Rodeados de tapetes, bolas e outros acessórios para a prática de exercício, os dez performers de Alexandra Bachzetsis parecem estar num ginásio. Mas este ginásio que por cinco horas se instala no Museu de Arte Contemporânea de Serralves é declaradamente uma metáfora de um tempo muito particular que a coreógrafa suíça nem sequer sabe muito bem quando começou – para ela, o paradigma do personal trainer é talvez a manifestação mais visível “do uso exagerado e intensivo do corpo que hoje se tornou dominante” e do escapismo muito forever young que lhe anda associado, mas há outras. “O treino obsessivo é uma prática de facto muito egoísta, muito auto-centrada, que me interessava retratar aqui. Trabalhámos a partir de exercícios e movimentos típicos de desportos como o futebol, o ténis, o basquetebol e o boxe, mas também de modalidades mais recentes como o pilates – e propositadamente trabalhei muito com os performers individualmente, um a um, e muito pouco com o grupo. Durante a peça é muito comum eles estarem a fazer coisas ao lado uns dos outros, mas completamente sozinhos”, explica.
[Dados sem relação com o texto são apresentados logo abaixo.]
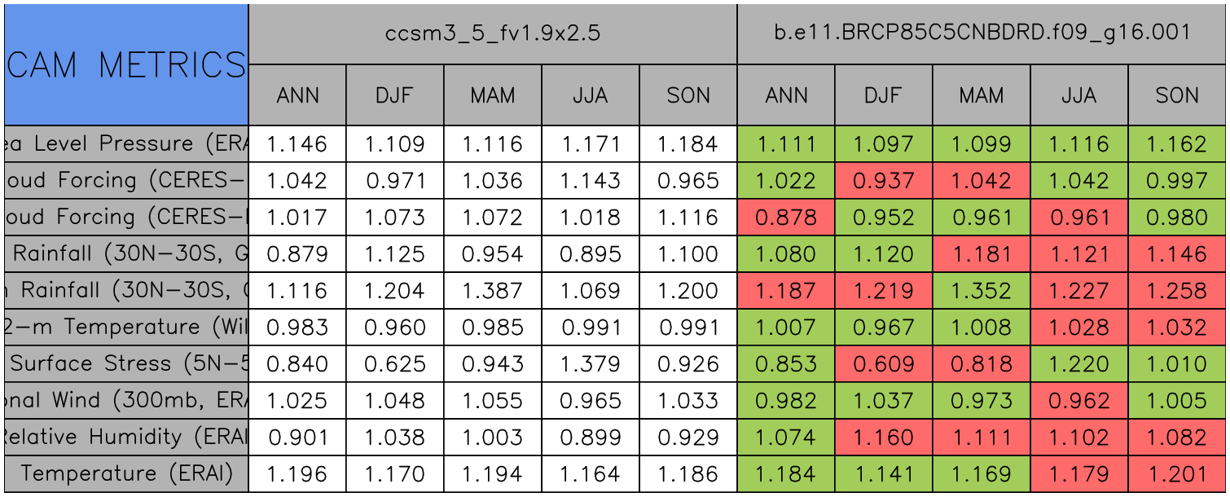Select the white cell showing 1.387

point(493,291)
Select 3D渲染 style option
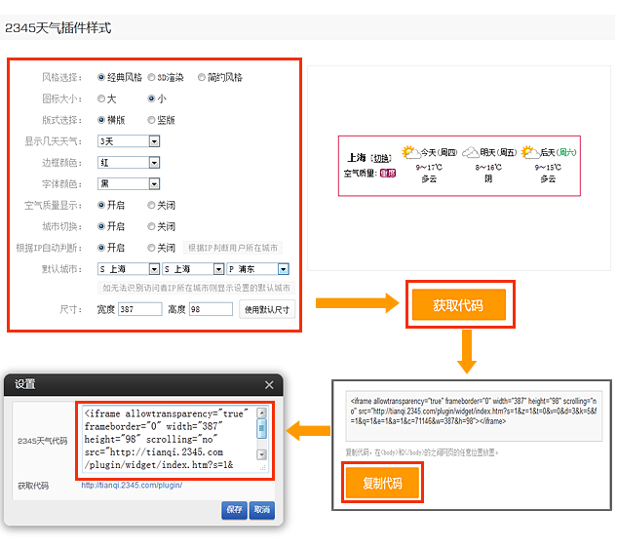617x549 pixels. click(151, 77)
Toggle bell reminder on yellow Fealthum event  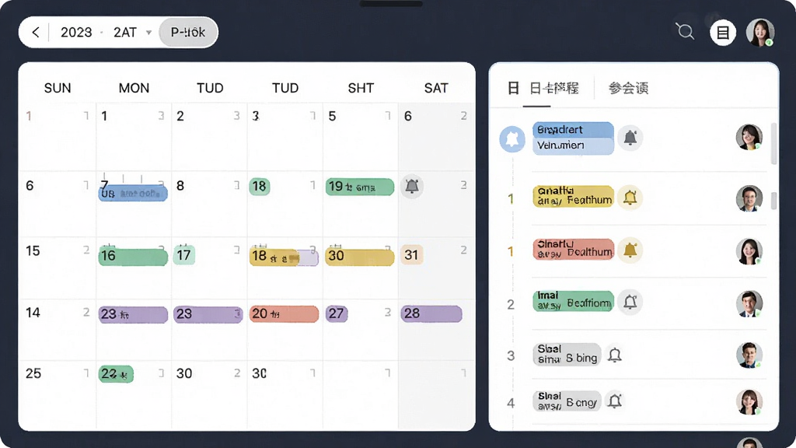pyautogui.click(x=630, y=197)
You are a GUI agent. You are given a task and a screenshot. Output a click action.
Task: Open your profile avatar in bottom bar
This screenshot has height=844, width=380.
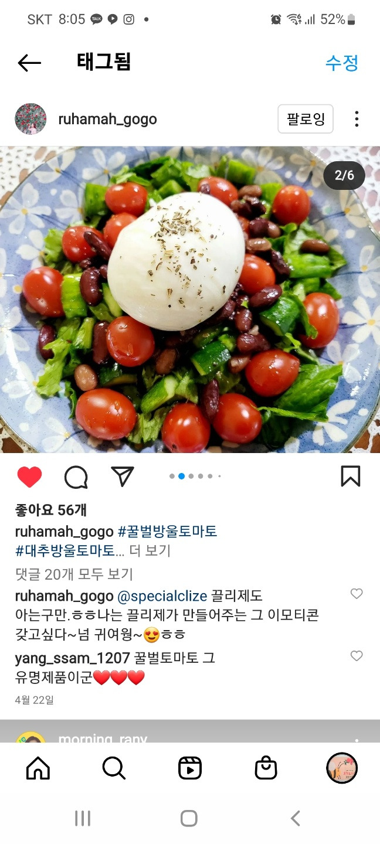point(342,768)
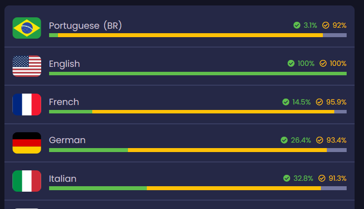Click the Italian translation progress bar

point(197,188)
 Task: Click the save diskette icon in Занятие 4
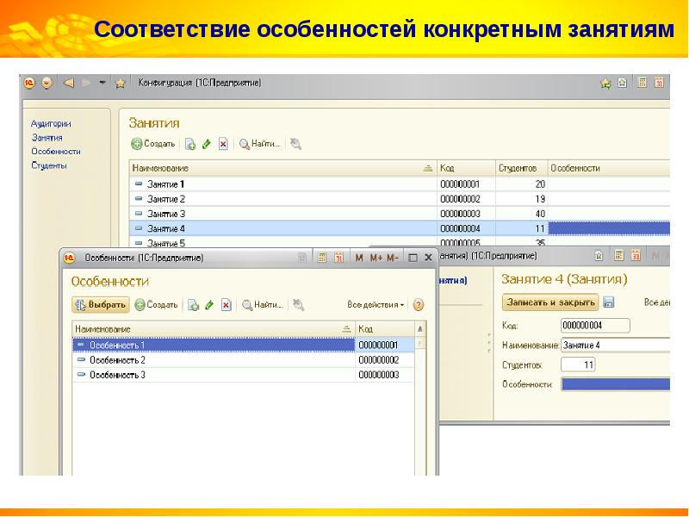pos(609,302)
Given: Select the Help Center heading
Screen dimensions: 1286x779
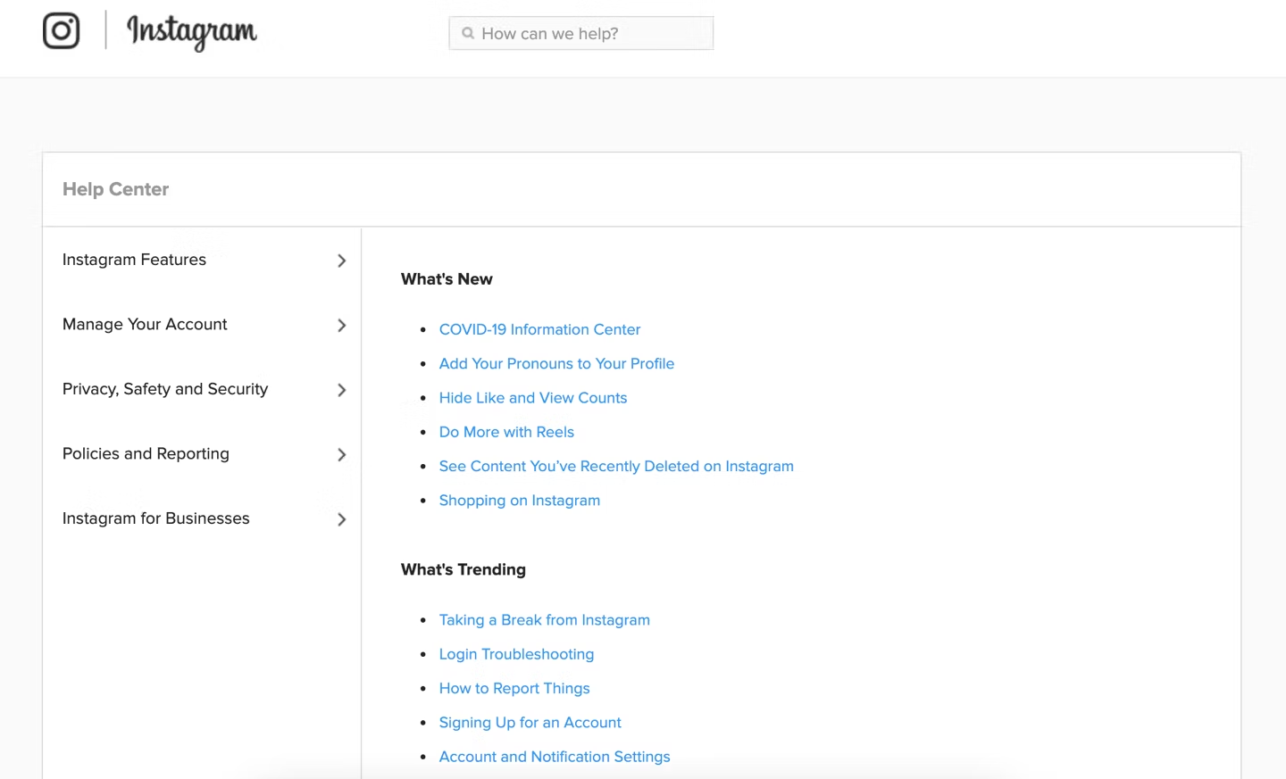Looking at the screenshot, I should coord(115,188).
O ginásio, de resto, foi só um trampolim: The Stages of Staging apropria-se de outros modos contemporâneos de utilização do corpo (a cultura rave de Manchester, o videoclip…) que aparecem samplados e remisturados nesta performance tão banal quanto espectacular. Sim, a peça de Alexandra Bachzetsis é sobre o modo como estamos constantemente a encenar a nossa própria presença em público – no ginásio, na rave, no supermercado, na cama, em todas as situações do dia-a-dia, sobretudo nestes tempos em que qualquer gato a miar (desde que muito fofinho) pode ser uma estrela com milhões de visualizações no YouTube. E sim, a peça de Alexandra Bachzetsis também é sobre o modo como essa disposição permanente para o palco, para ser o centro das atenções, é o trabalho do performer, a maneira que tem de ganhar a vida.

A diferença, insiste a coreógrafa, é que enquanto na vida real cada um tem alguma margem manobra para decidir como quer mostrar-se, aqui é ela a encenar todos os movimentos dos performers. “Este trabalho começou como uma vontade de reflectir sobre questões de auto-encenação, de auto-representação – e claro que essas questões arrastam consigo outras, sobre as aspirações do indivíduo no contexto do grupo, sobre a sua inscrição numa paisagem colectiva, sobre os modelos de colaboração numa comunidade de pessoas. Mas não há nenhum fragmento de auto-encenação aqui: todos os retratos individuais que compõem The Stages of Staging foram coreografados por mim do princípio ao fim.” Talvez isso torne mais evidente aquilo que Alexandra Bachzetsis tinha na cabeça desde o primeiro minuto: “O direito que temos a encenar-nos é também o direito que temos a falsificar-nos. E para mim o falso é um conceito fascinante.”